Scoperta la banda delle truffe online: riciclavano i proventi su carte prepagate "pulite"

I carabinieri di Correggio hanno denunciato tre catanesi: due uomini di 39 anni e una donna di 42. In un mese  avevano guadagnato più di 10.000 euro. Le indagini sono partite in gennaio dalla denuncia di un impiegato

CORREGGIO. Colpivano un tutte le province italiane compresa quella di Reggio Emilia. L’escamotage era sempre lo stesso: inserzioni esca sui siti di annunci dove venivano messi in vendita prevalentemente autoricambi, smartphone e attrezzi agricoli, che poi non venivano spediti all’acquirente.

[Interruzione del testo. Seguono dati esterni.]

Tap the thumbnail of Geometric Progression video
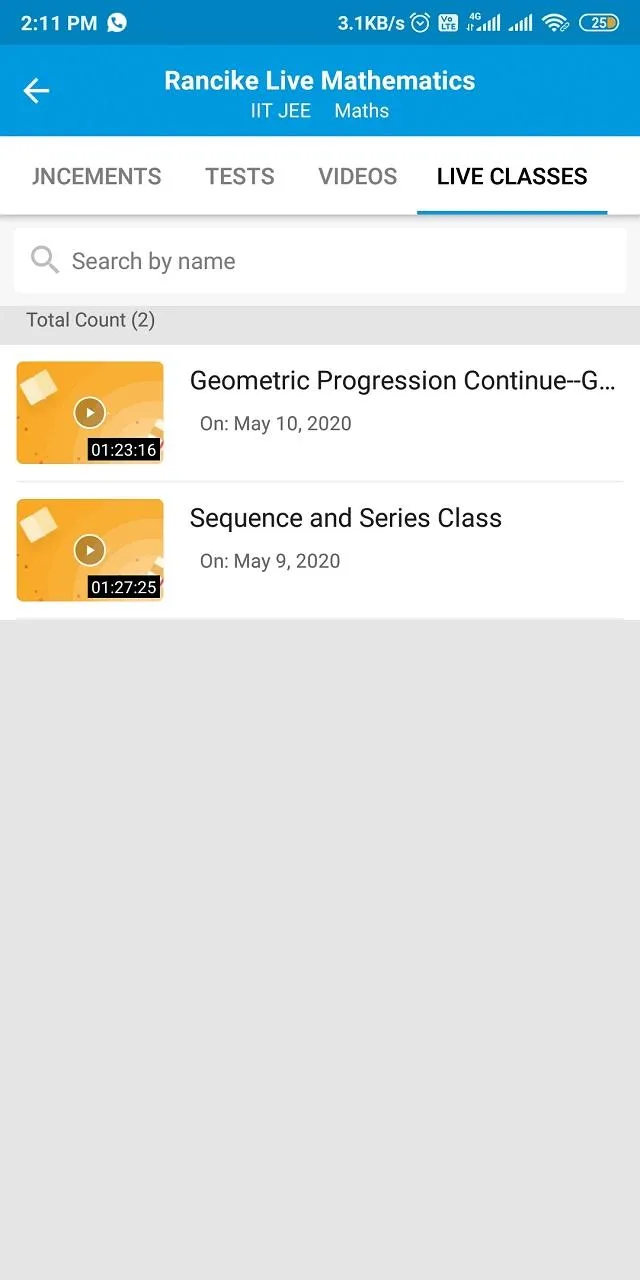This screenshot has width=640, height=1280. pos(90,412)
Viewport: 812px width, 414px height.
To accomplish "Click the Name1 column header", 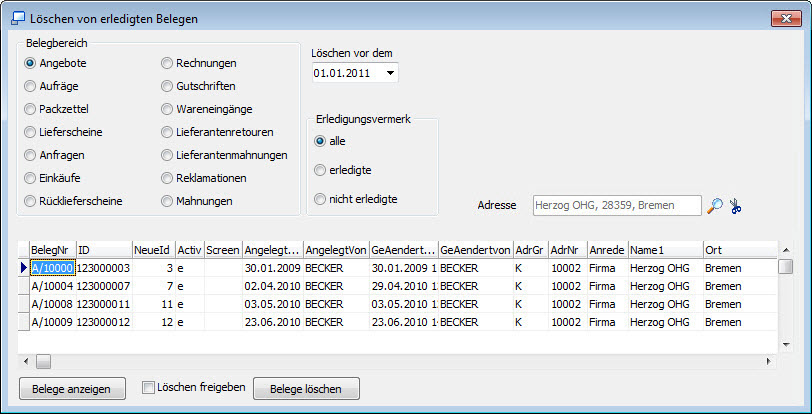I will pos(664,249).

Gli introiti delle truffe versati su una carta prepagata “madre” venivano poi riciclati attraverso la ricarica di altre carte prepagate intestate a terze persone e talvolta a parenti che nulla sapevano della provenienza del denaro. In questo modo una decina di persone sono state raggirate dalla banda che è riuscita a mettersi in tasca, in un mese, oltre 10.000 euro.

A scoprirlo i carabinieri della stazione di Correggio che al termine di una complessa attività investigativa hanno denunciato tre catanesi, tutti con precedenti di polizia anche specifici. Si tratta di un 39enne di Mascali, autore materiale delle truffe che portava a compimento con un telefono con schede fittiziamente intestata ala complice, una 42enne di Riposto, e un 39enne sempre di Riposto, intestatario della carta prepagata “madre” e che provvedeva a smistare gli introiti delle truffe su altre prepagate  “pulite”. I tre sono tutti accusati a vario titolo di concorso in truffa aggravata e riciclaggio, commessi sull’intero territorio nazionale.

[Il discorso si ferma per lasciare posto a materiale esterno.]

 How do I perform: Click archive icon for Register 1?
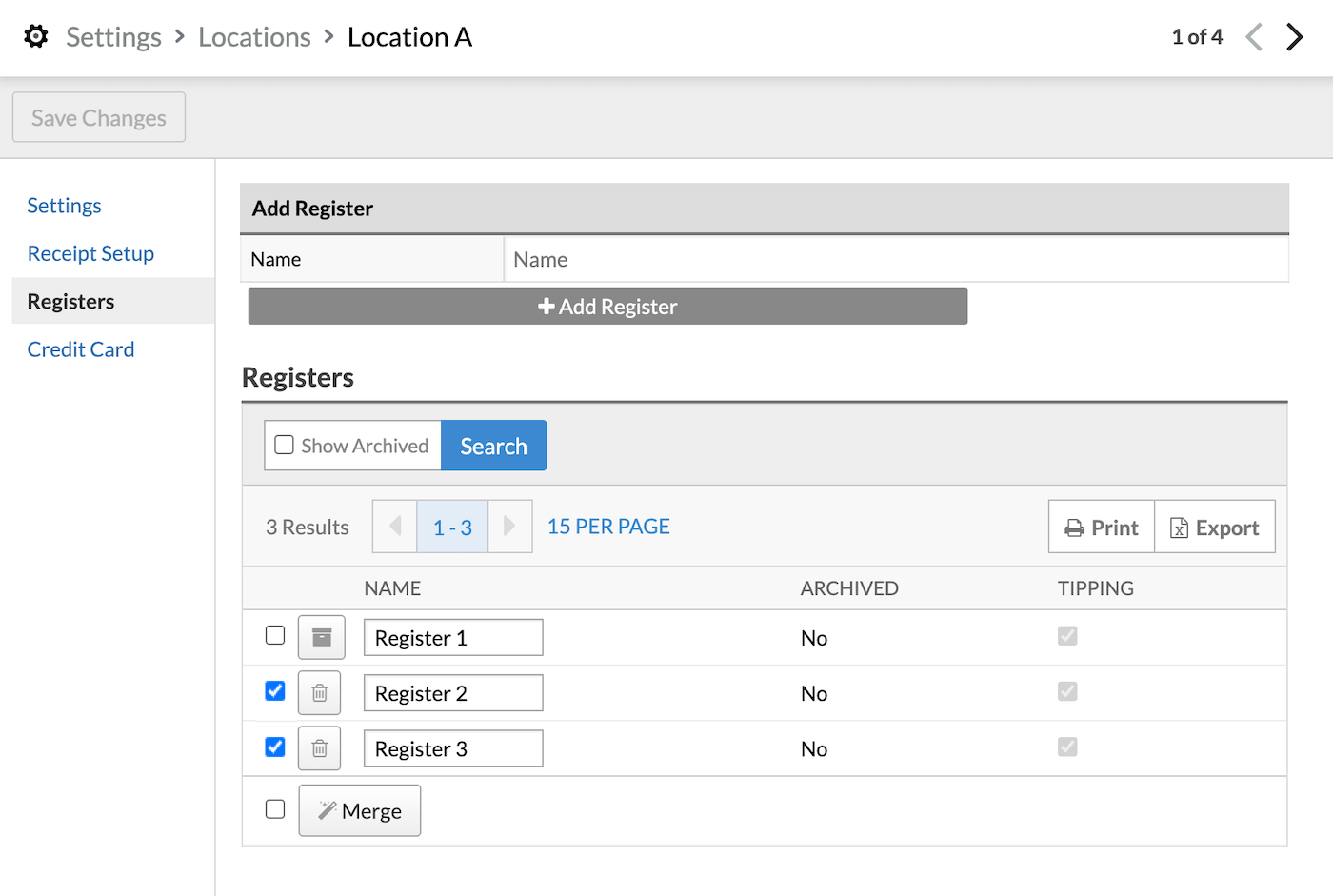tap(321, 637)
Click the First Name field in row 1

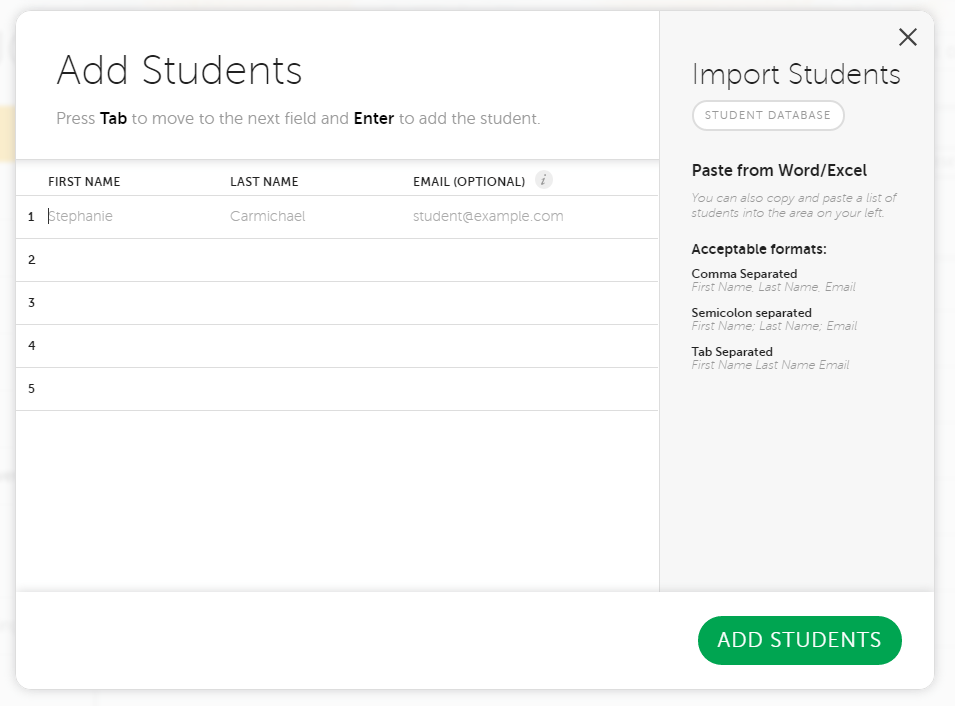click(x=130, y=217)
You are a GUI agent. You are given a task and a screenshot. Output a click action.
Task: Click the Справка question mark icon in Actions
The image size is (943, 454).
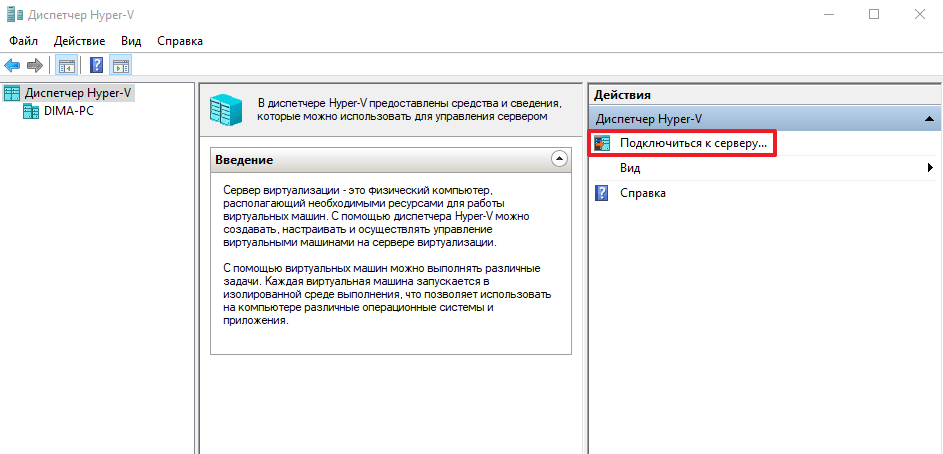(602, 193)
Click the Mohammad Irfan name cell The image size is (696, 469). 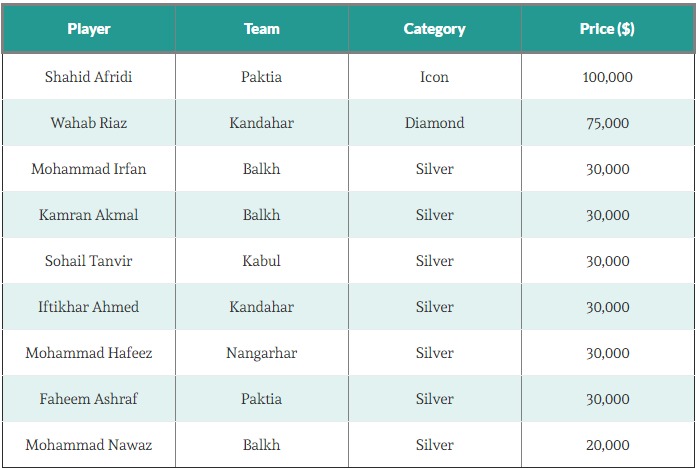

L’indagine dei carabinieri di Correggio è stata avviata lo scorso mese di gennaio quando un impiegato di 47 anni, di Correggio, ha denunciato di aver subito una truffa. Aveva acquistato online alcuni ricambi usati per la sua autovettura pagandoli 240 euro ma una volta versato il corrispettivo sull’Iban della carta prepagata fornitale dal venditore, non aveva ricevuto alcunché né era più riuscito a contattare il venditore sparito nel nulla. Nell’immediatezza i carabinieri hanno avviato accertamenti sull’utenza sulla quale l'impiegato aveva trattenuto i contatti (anche su WhatsApp) per concludere la vendita, risalendo alla donna di 42 anni che è risultata fittiziamente intestataria dell’utenza telefonica.

I militari hanno poi seguito la scia dei soldi, attraverso l’analisi dei movimenti della carta prepagata, il cui intestatario era il 39enne. Un'attività che ha portato ad accertare introiti dalle truffe a danno di decine di persone in tutta Italia, per oltre 10.000 euro. I soldi, una volta ricevuti, venivano immediatamente riciclati attraverso la ricarica di altre carte intestate a persone compiacenti . In questo modo il denaro veniva  ripulito e poteva essere utilizzato dalla banda. Secondo quanto accertato dai carabinieri di Correggio non tutte le vittime pagavano l’intero importo. Il 39enne, vero regista delle truffe, durante le trattative, tastava la determinazione dell’acquirente e chi risultava più dubbioso venivano comunque convinto a pagare la caparra. Le truffe per ora accertate sarebbero solo la punta dell'iceberg di un'attività ben più ampia: secondo i carabinieri i raggirati potrebbero essere un centinaio.